The typical adenocarcinoma most people get has a doubling time of roughly 1-2 years.

> I'm not sure about 99% but that seems too high.

I double checked, only 2.5% of SCLC incidences is from non-smokers.

same here, my mother had cancer in spine when diagnosed, and it came from lung. Already late stage and metastasize. No symptom until it reached the spine and causing occasional pain and lately inability to move her legs.

Died on less than 2 months after that. It sucks.

I'm really sorry to hear that.

My Mum was told that people with her diagnosis survive on average one year. She fought hard through radiation and years of chemo, and made it just less than three years after the diagnosis. Through most of it she was waking me up at 6am to go for a sunrise walk on the beach. I hope I can be that strong one day.

Lifestyle changes for one.

Do you smoke? quit smoking. Do you live in areas with lots of air polution? High levels of radon where you live? Move.

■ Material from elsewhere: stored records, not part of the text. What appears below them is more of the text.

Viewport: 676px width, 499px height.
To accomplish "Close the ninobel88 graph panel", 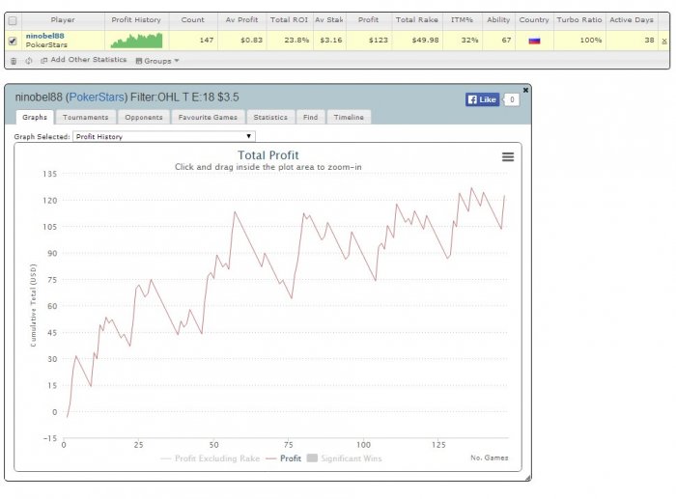I will coord(525,90).
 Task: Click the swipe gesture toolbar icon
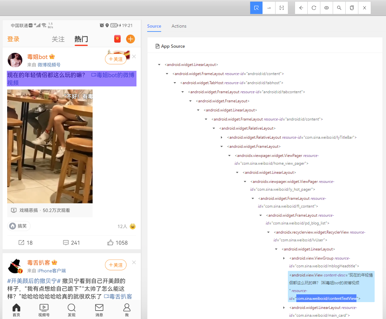(x=269, y=7)
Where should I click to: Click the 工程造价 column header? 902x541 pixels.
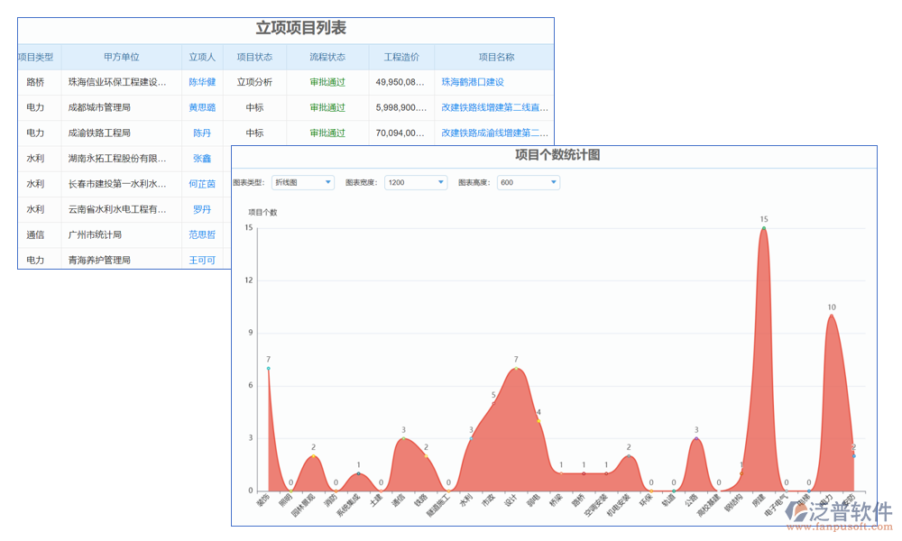(x=401, y=57)
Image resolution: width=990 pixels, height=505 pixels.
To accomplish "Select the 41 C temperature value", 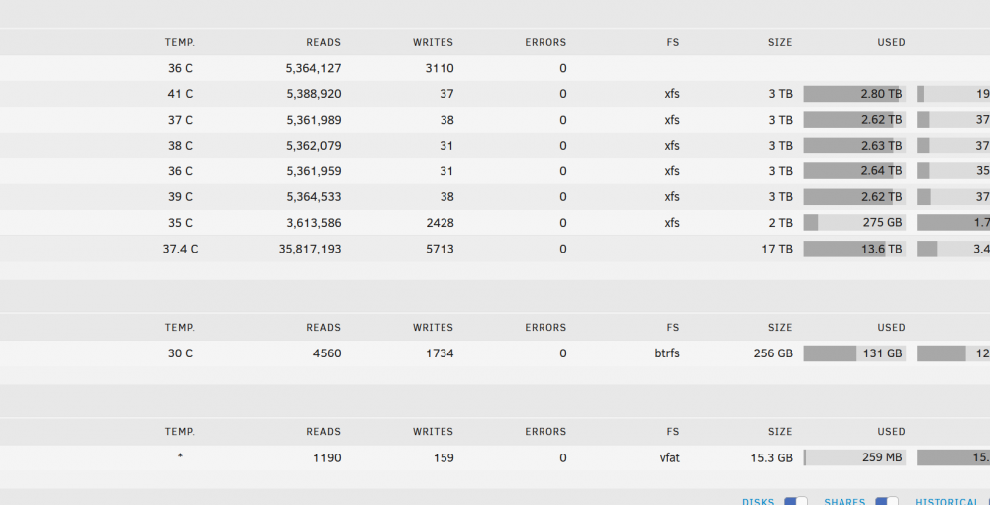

Do you work with a bunch of carcinogenic chemicals? Find something else to do.

You can also get a gene test do see if you're suspectable to certain cancers.

But most importantly: listen to your body. If you feel that something is wrong, take it up with your doctor.

The newest thing is to avoid ground level apartments in a city with traffic if you can.

I’ve been told brake (or tire) dust is the newest suspect for why young never-smokers are developing lung cancer (combined with certain relatively prevalent mutations).

my city apartments are always coated in black dust... several floors up
Any recommendations on a genetic test to check for susceptibility?
weed?
Switch to edibles?
;_;
Not really. Lung cancer is mostly due to smoking or radon. So don’t smoke and get your house tested.

Outside of that, it’s a crap shoot. My mom in law didn’t have either risk factor. PET scans can pick up but each one exposes you to radiation which can also cause cancer. So they generally don’t screen for low risk patients.